WILLIAM M. TAYLOR, Jr., District Judge.
Plaintiff, Fidelity Union Life Insurance Company (hereinafter referred to as "Fidelity") requests this Court to enjoin Defendant, Protective Life Insurance Company ("Protective") from raiding Plaintiff's agents, and Plaintiff also requests damages for replacement costs of agents who left Fidelity and went to Protective. Fidelity further seeks to enforce a noncompetitive covenant prohibiting Defendant Carl Chapman from selling life insurance anywhere in Texas in the so-called college market.

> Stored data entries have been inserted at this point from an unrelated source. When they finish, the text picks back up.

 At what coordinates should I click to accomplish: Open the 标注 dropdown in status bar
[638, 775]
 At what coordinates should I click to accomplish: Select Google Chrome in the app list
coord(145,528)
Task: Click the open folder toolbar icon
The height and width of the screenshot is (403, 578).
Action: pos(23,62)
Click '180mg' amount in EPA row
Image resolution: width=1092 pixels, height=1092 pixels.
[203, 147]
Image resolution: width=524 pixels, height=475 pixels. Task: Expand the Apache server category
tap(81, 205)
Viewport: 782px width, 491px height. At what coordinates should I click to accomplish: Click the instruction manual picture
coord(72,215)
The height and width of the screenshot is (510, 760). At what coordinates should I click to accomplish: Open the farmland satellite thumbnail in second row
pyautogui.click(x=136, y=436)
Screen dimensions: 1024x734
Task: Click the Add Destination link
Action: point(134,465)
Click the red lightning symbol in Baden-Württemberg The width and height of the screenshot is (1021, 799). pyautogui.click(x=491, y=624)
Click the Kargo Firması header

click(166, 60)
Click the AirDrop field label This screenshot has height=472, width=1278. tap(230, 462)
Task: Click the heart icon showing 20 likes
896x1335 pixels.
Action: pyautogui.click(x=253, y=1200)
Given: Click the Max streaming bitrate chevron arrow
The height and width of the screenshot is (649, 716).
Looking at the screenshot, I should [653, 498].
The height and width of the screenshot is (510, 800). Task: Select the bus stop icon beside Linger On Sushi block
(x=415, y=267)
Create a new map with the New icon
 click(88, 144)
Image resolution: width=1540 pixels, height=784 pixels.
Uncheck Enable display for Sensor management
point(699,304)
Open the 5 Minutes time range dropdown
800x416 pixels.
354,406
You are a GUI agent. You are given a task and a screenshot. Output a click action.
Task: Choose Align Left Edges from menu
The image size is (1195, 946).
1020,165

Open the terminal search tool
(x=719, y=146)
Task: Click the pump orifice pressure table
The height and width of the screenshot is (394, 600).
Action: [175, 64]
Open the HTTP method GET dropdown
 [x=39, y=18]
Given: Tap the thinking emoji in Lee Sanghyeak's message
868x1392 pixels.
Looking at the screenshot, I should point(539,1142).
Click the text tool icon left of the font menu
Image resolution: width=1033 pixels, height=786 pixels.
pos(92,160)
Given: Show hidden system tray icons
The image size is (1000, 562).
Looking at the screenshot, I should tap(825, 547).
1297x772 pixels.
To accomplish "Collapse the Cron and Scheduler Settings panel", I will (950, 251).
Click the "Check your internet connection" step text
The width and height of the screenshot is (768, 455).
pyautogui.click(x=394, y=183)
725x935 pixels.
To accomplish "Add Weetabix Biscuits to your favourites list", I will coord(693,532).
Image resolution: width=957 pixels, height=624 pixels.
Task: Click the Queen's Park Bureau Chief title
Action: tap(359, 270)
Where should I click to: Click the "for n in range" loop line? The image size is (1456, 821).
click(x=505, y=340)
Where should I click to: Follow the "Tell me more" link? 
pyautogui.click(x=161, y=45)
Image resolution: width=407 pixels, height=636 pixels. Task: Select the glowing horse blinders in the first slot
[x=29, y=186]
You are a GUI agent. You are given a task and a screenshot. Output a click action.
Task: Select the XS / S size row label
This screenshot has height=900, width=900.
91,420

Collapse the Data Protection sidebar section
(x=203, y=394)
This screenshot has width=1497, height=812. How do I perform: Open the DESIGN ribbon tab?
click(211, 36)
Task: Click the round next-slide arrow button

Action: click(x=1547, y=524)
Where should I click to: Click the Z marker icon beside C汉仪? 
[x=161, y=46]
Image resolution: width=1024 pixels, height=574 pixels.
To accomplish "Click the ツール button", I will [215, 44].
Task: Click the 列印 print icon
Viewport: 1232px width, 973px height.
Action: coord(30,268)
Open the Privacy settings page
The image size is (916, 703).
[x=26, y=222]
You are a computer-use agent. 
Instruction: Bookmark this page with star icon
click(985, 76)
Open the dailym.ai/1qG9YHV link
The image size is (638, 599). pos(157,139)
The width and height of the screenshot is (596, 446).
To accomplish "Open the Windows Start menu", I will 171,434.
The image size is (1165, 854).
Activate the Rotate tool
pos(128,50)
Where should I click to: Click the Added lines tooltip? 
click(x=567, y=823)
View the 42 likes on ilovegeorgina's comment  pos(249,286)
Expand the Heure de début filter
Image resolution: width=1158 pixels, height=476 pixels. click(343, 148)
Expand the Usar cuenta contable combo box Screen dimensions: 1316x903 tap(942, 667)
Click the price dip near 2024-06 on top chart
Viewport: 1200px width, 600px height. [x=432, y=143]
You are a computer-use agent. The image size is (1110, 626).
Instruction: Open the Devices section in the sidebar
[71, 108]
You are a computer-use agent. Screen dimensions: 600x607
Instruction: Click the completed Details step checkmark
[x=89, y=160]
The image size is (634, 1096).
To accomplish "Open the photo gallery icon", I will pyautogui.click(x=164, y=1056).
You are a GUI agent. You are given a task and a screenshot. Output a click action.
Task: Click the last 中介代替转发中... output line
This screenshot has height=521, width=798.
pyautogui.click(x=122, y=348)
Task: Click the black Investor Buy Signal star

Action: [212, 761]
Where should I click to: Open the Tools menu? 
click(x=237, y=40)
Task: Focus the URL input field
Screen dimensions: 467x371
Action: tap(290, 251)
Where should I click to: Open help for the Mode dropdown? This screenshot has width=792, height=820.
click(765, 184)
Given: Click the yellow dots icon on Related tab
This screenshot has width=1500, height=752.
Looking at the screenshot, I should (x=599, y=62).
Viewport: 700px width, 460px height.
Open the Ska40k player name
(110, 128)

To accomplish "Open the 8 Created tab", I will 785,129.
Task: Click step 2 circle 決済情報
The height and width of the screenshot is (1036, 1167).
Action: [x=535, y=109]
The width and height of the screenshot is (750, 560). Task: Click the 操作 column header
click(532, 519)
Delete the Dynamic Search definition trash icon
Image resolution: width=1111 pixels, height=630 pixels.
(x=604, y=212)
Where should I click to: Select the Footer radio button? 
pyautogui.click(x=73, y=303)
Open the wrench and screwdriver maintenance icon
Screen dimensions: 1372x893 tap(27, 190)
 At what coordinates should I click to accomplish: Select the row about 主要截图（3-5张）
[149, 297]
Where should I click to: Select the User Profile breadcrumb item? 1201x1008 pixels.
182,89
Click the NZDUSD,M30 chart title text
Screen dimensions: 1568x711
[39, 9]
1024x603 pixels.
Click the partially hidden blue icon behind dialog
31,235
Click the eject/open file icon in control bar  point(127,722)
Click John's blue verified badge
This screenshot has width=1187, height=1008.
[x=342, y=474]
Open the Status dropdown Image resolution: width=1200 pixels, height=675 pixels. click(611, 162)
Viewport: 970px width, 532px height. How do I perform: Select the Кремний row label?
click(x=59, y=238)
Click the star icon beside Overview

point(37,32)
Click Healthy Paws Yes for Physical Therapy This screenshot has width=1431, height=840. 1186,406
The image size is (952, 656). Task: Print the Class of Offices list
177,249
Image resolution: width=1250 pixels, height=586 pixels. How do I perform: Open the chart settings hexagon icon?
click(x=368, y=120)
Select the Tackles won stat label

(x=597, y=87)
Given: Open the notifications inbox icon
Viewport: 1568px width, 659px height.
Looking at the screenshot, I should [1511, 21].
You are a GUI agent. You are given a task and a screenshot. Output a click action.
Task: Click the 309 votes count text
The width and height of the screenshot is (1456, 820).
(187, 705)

Jurisdiction is governed by the provisions of 28 U.S.C.A. 1441(c) which reads as follows:
The issues may be posed by stating the positions taken by the respective parties. Fidelity contends that Protective has been raiding Fidelity's agents who have been trained at considerable expense, and who have a noncompetitive covenant in their employment contracts. As to Defendant Chapman, Fidelity contends the noncompetitive covenant in Mr. Chapman's contract should be enforced and that he should be barred from selling life insurance in the college market anywhere in Texas. On the other side, Protective denies that it has wrongfully interfered with the contractual relation between Fidelity and Fidelity's agents and contends that the non-competitive covenant is unenforceable because it is unreasonably broad. Defendant Chapman also argues that the noncompetitive covenant is overly broad and therefore unenforceable. Thus, more narrowly drawn the principal issues are two: (1) whether Fidelity's noncompetitive covenant is enforceable and (2) whether Protective has wrongfully interfered with the contracts between Fidelity and Fidelity's agents.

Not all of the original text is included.